A few years later, I felt the urge to pen a letter to someone and sat down with a ballpen that was lying around and a sheet of paper. Five lines into it, my wrist and hand started hurting. My fingers were extremely uncomfortable. I attributed it to not having written for a while. The only writing I was doing over the years was check signing and the occasional form that needed to be filled by hand. I tried again few days later and the same problem. To my utmost horror, I realized I couldnt write a page at a stretch anymore, leave alone reams of them. And my much prided handwriting was gone. Never to come back again. It didnt make much of a difference to my life but a small part of me wept silent tears of loss.

Fast forward to 2009 and the smartphone bug struck. What was not being typed on a laptop was now being fingered in on a smartphone and soon a tablet. It was as if the technology gods had decided to give the old art of writing a quick burial. Like with the laptop, I took to the smartphone quickly and didnt even pause to think about writing this time.

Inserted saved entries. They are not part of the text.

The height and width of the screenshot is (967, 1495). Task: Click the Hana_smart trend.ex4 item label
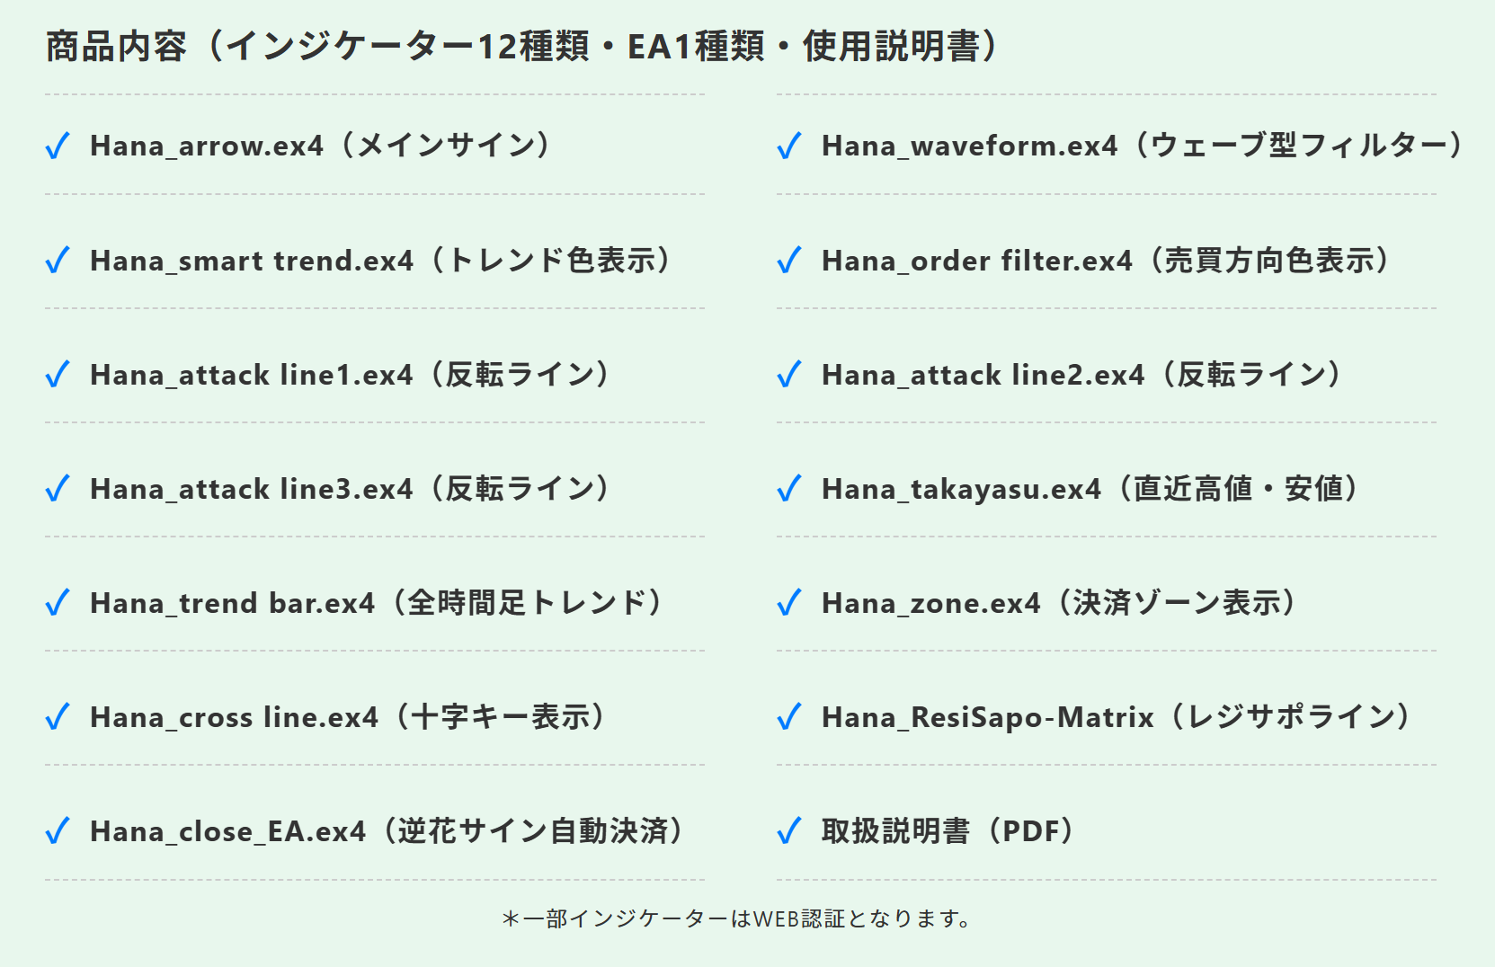click(385, 261)
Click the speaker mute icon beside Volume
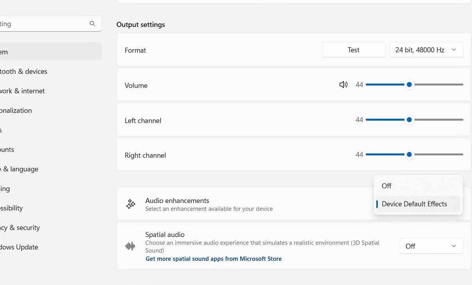Viewport: 472px width, 285px height. point(343,85)
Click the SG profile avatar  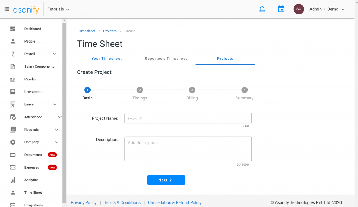click(x=299, y=9)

Late last year, I faced a different kind of a problem. I was going to meetings with my laptop or my smartphone and starting to get distracted. I was either typing away on my laptop or hunched over my phone. It was not a good feeling. I decided to give pen and paper a shot, after all these years. I started taking notes in meetings with a simple notebook and pen. Started writing anything and everything and slowly but steadily the joy of writing started to come back. It was time to get outfitted right. I discovered Daiso in Cupertino and picked up some nice notebooks (I have always fancied Japanese coworkers and business contacts for their notebooks). I then started hunting for the right kind of pencil and pen. Last week I found a cheap fountain pen at Daiso and followed it up by ordering a set of disposable fountain pens by Pilot (who knew they existed?). The feeling of a fountain pen in my hands after almost 16 years was something remarkable. It just felt right.Fountain pen

I am writing and writing furiously. Even stupid things now seem worth a page in one of my many notebooks at work or home. I am almost waiting to find an excuse to write. And I wonder every time I put pen to paper, how did I lose all those years. My old handwriting is not back, sadly. I miss it every day now. But I am not going to let that deter me from my writing. I am not making the same mistake twice. This time, the old art is here to stay.